Mazie and I. We’re on our way home.
I’d been in Sonoma for 4 weeks. Mazie had joined her friend Grace in LA for the last few weeks while I was working through the house details.
After being away from Poe for over a month, we now found ourselves in Flagstaff, checking in to see how Poe was getting on with the wildlife rehabilitator.
He was not good.
On one hand the rehabilitator had given Poe antibiotics, which undoubtedly had helped. But for 4 of the 5 weeks, she had kept him indoors in a small dog carrier. His breast feathers were abraded and missing. His tail feathers were a complete mess.
In the last week she had released him to a larger cage outdoors, but on the adjacent property, literally a few dozen feet away, they were literally blowing up a limestone cliff. The air was filled with the deafening sound of jackhammers. And on the other side of the yard several large dogs barked incessantly.
This was madness.
Mazie and I stepped into Poe’s cage and sat down with him. Drowning the overwhelming cacophony, he looked around skittishly. He sat in a pile of dried dogfood – basically the staple of his diet.
It has vitamins in it, the rehabilitator assured us.
Poe looked up toward us and made his customary feeding calls. He recognized us as his feeders. But this time the calls were soft and plaintive.

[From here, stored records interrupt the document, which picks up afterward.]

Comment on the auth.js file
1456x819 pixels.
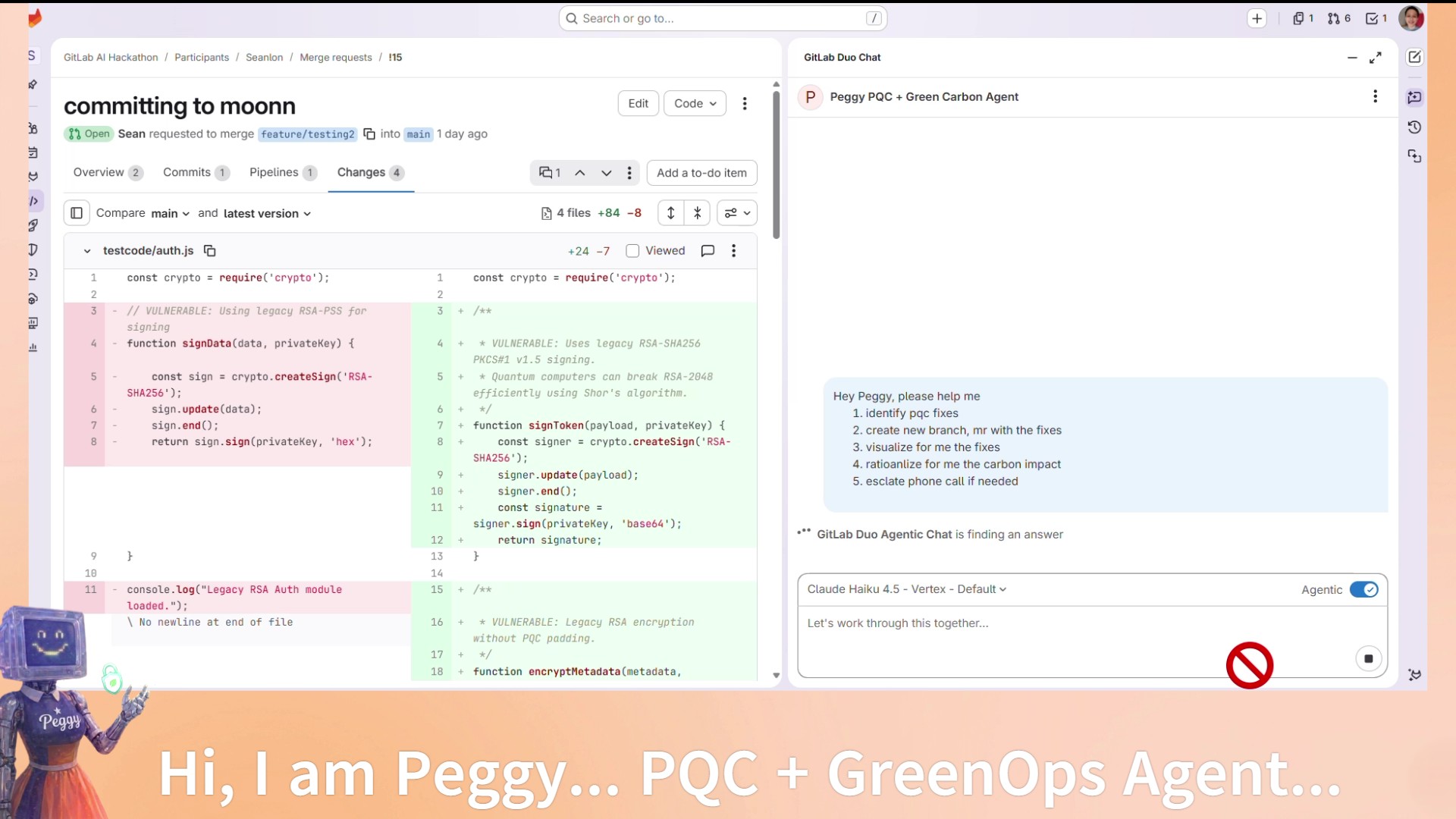[x=708, y=251]
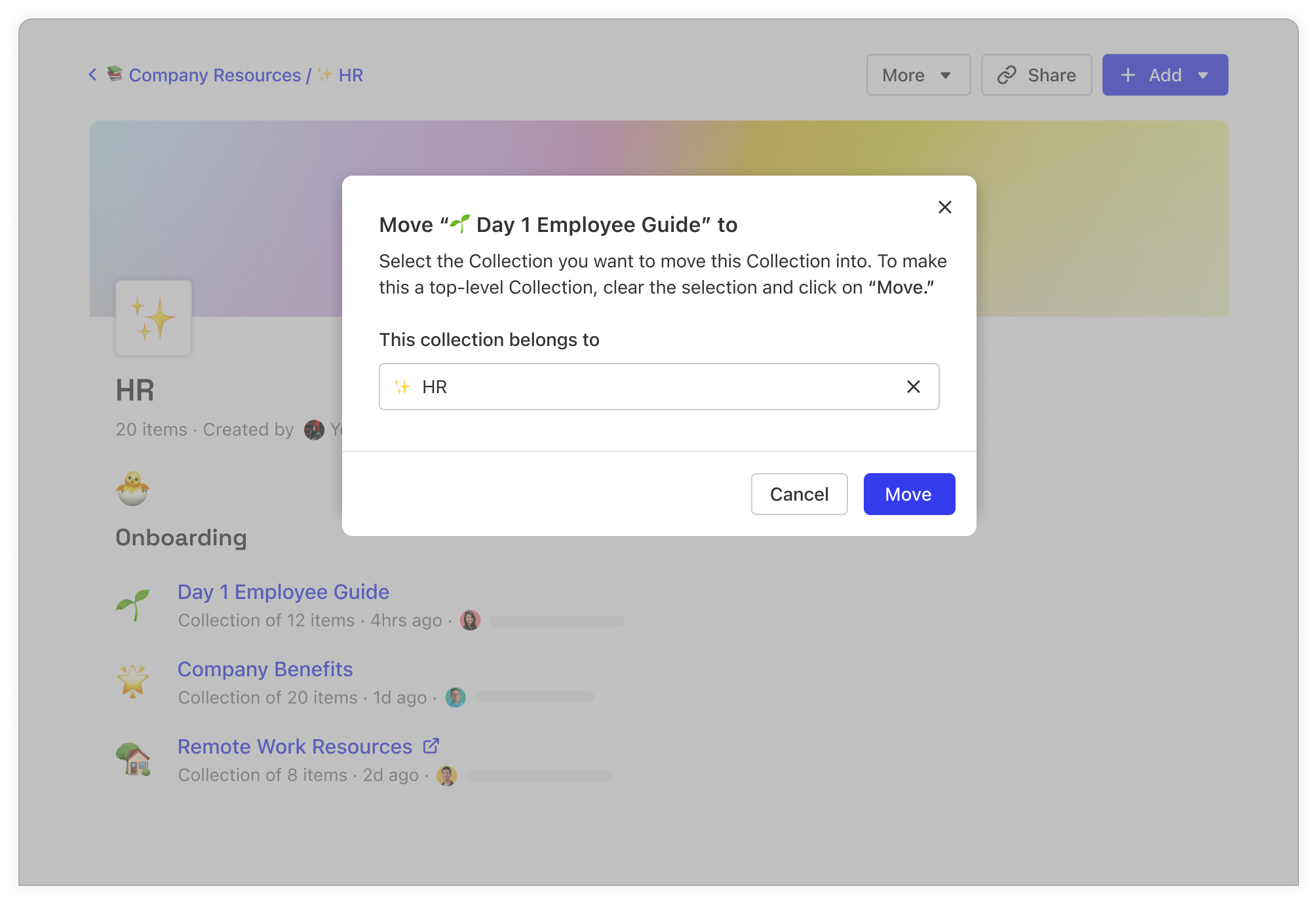Image resolution: width=1316 pixels, height=903 pixels.
Task: Click the hatching chick Onboarding icon
Action: (133, 489)
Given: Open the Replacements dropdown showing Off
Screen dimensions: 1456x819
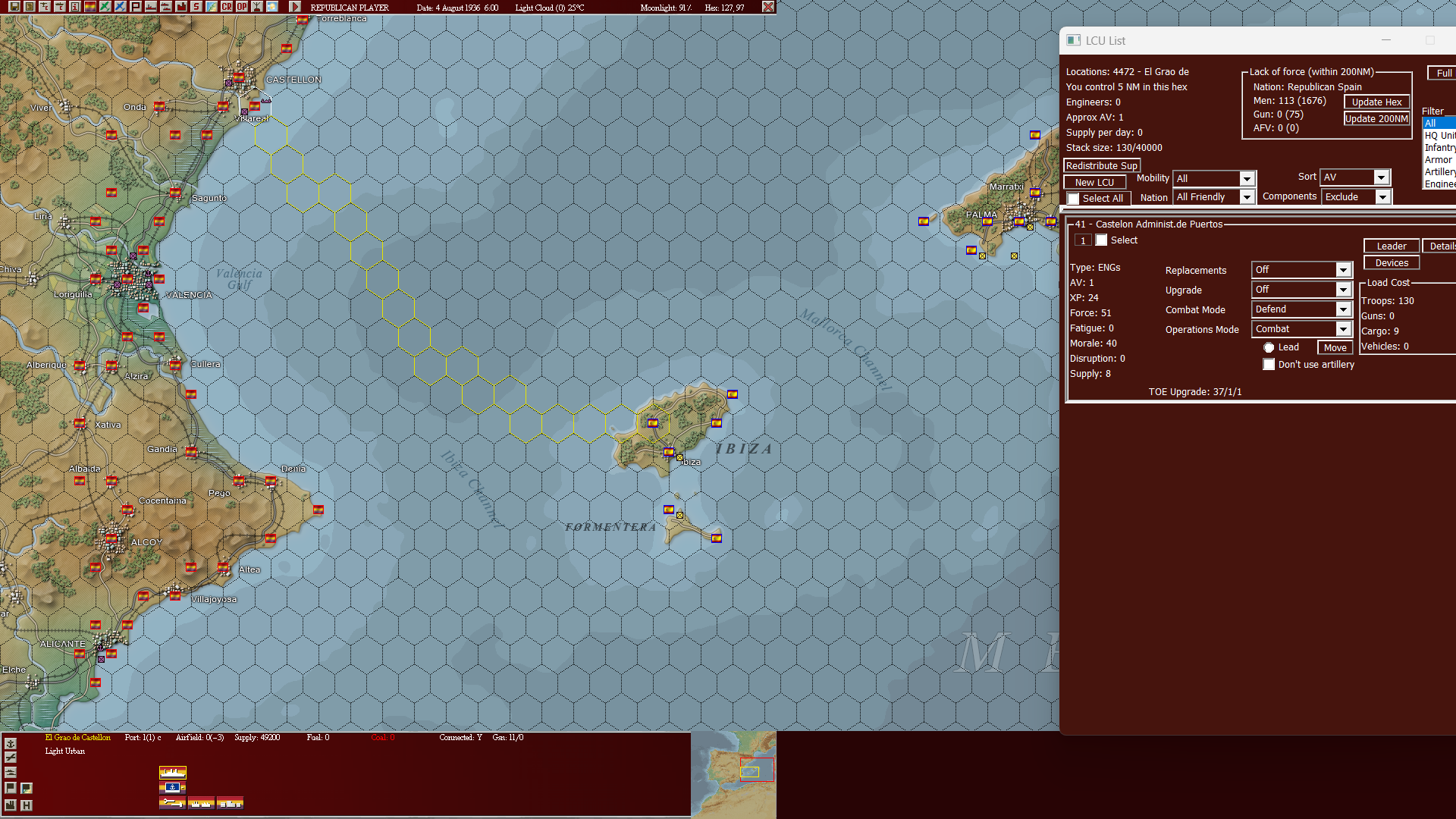Looking at the screenshot, I should (x=1301, y=270).
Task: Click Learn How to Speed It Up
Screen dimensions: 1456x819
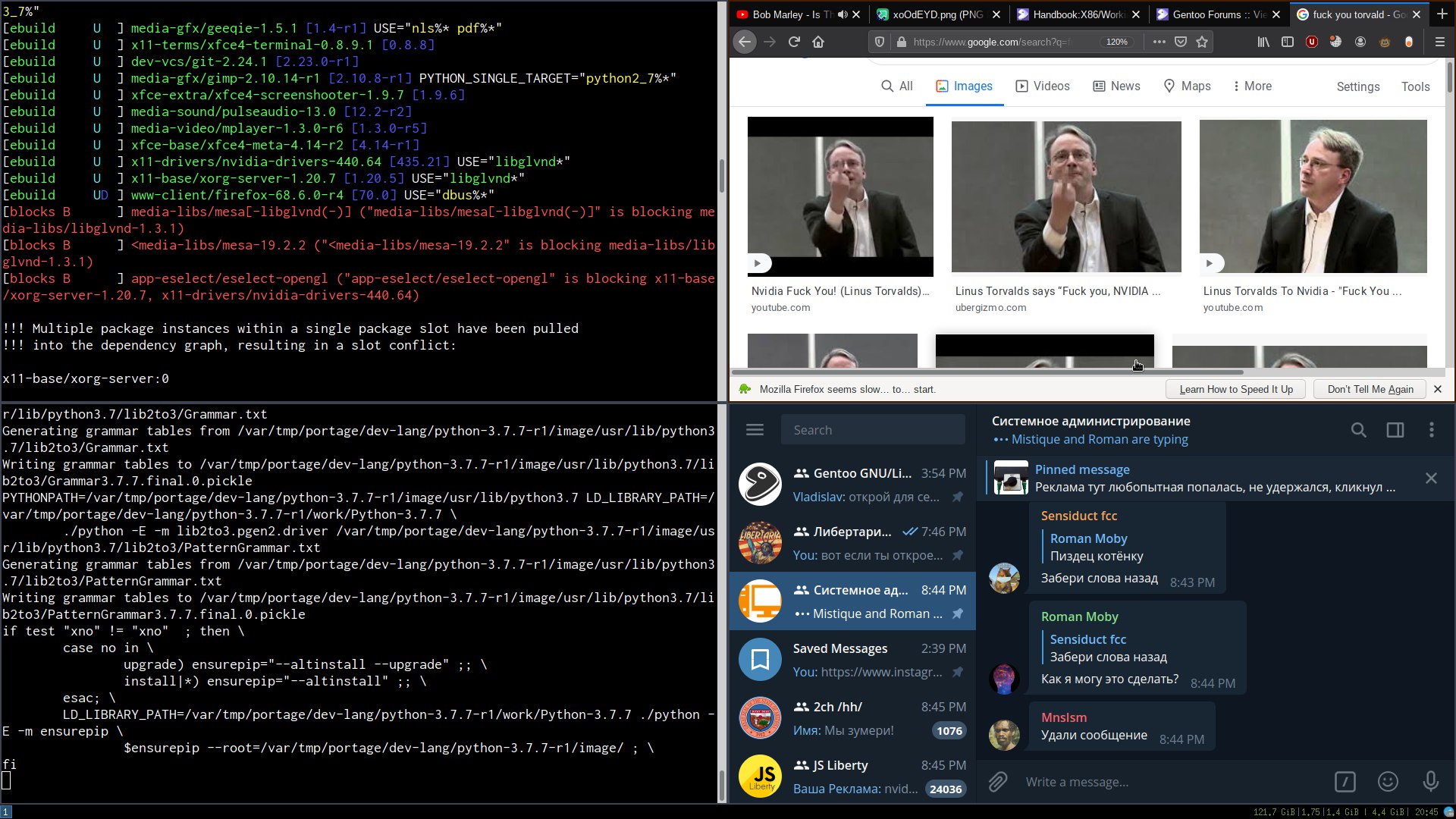Action: pos(1236,389)

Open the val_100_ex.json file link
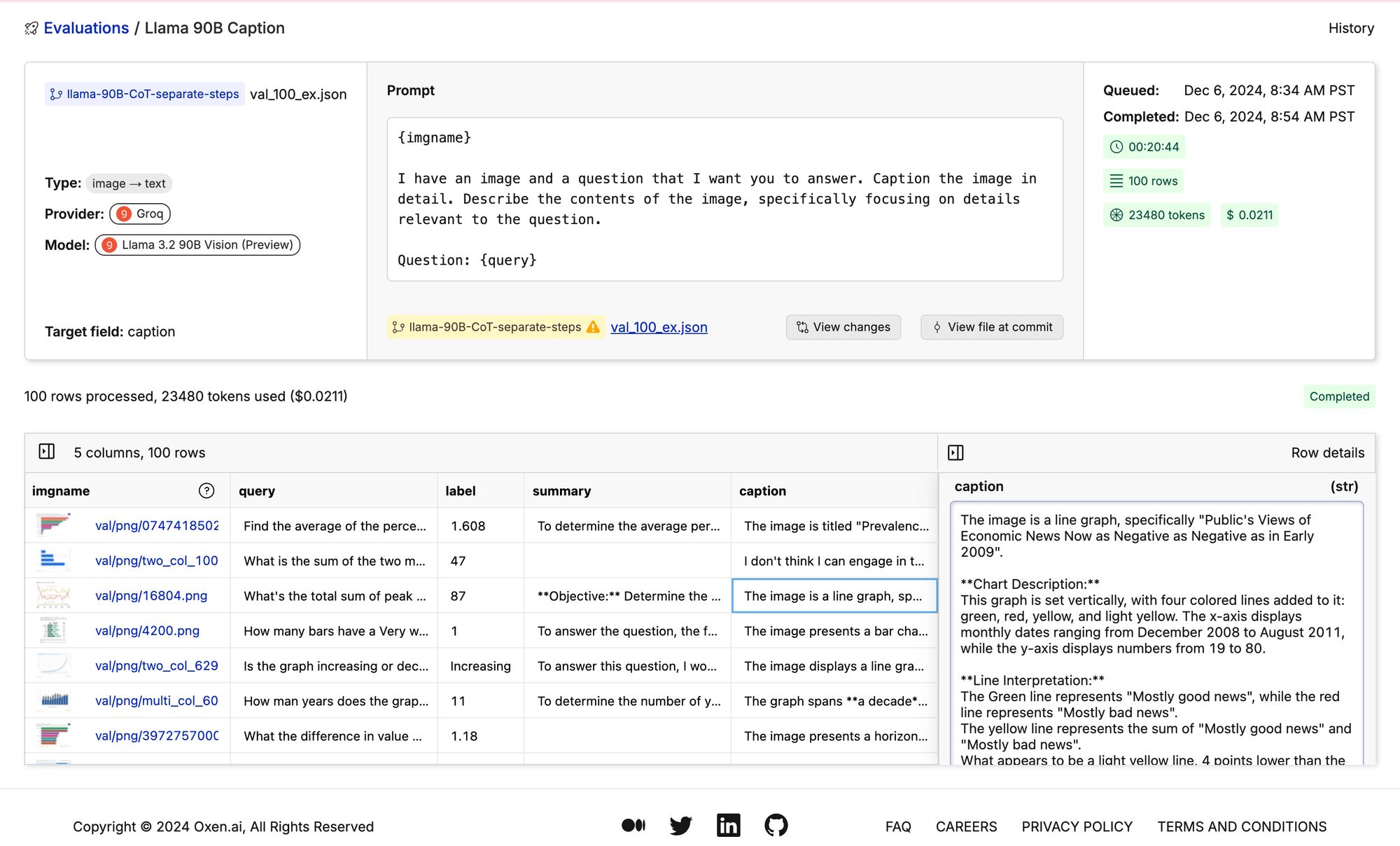(x=659, y=327)
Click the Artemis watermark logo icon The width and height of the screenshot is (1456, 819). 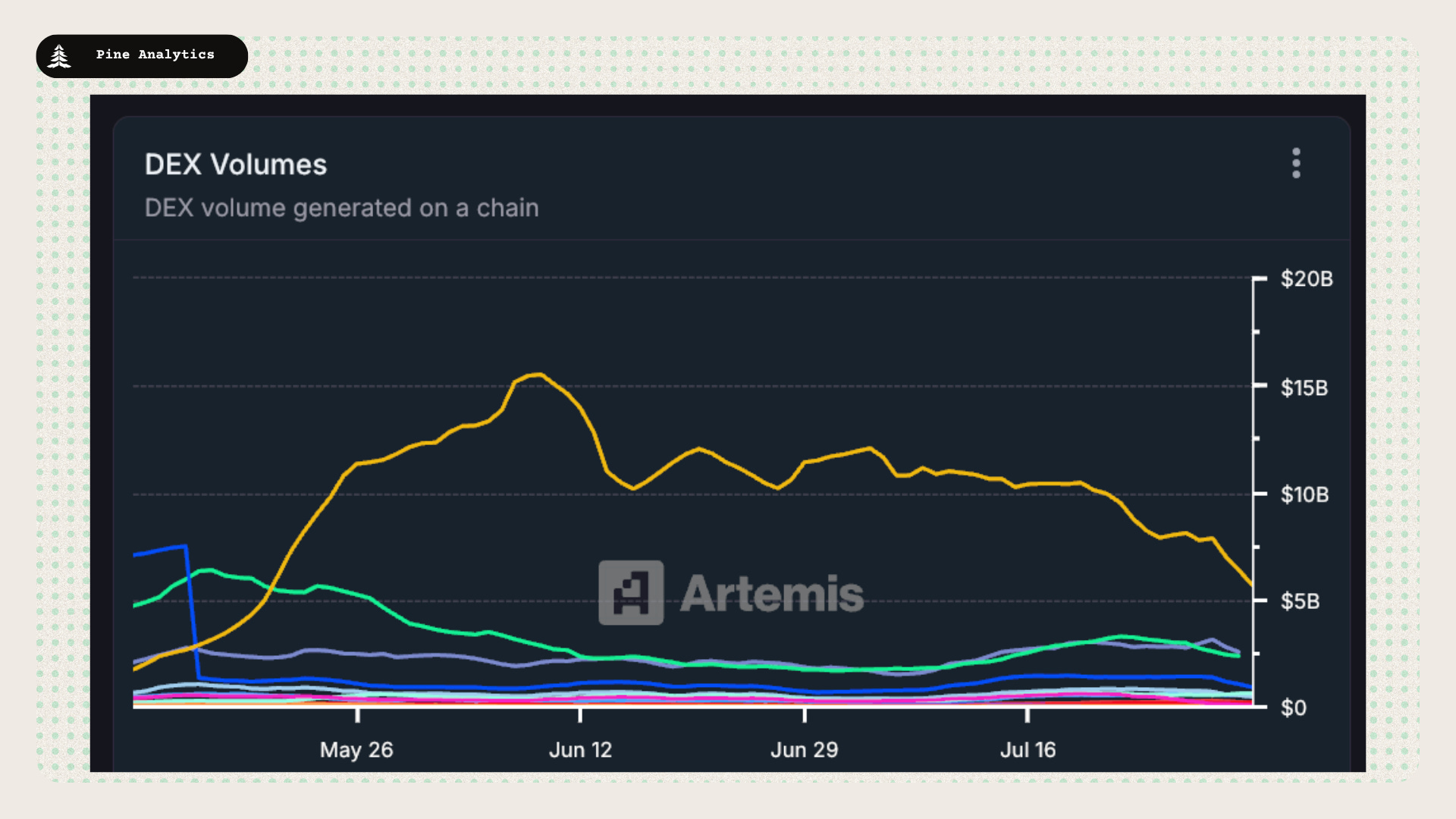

The rehabilitator went to retrieve a scale so that we could weigh him (I guess this is vital to rehabilitation), but as she approached, Poe grew even more skittish and flapped his wings aggressively.
The rehabilitator said that he didn’t like her because she had been forced to tube feed him.
As she tried to step in, Poe edged out of the cage and immediately made for the open yard. The rehabilitator herself grew agitated and she turned to get him back in.
I looked around. The expansive yard was surrounded by an eight foot fence. Tall ponderosas shaded the grass.
What’s the problem? I asked. Is there a dog? Anything that can get him? Let’s give him some space, I said.
Well, umm. It’s just that he might try and get away, she stammered.
Get away? First off, isn’t that the point? And secondly, he had a busted wing. This bird wasn’t going nowhere.
The rehabilitator acquiesced, but not before reminding me that from a rehabilitator’s perspective, it wasn’t safe and that I wasn’t trained in this.
Under the trees, Poe easily relaxed. He began to play with twigs and branches and dig in the ground looking for grubs. Mazie and I sat with him as quietly as we could given the roar of the jackhammers.
Perhaps I could let him out a few times during the week, she offered.
The rehabilitator made an attempt to weigh Poe, but she couldn’t tell if his weight had gone up or down. We helped her get him back in his cage and bid farewell.
Once inside the car, Mazie turned to me.
Did you see all the other animals she had in cages? she asked.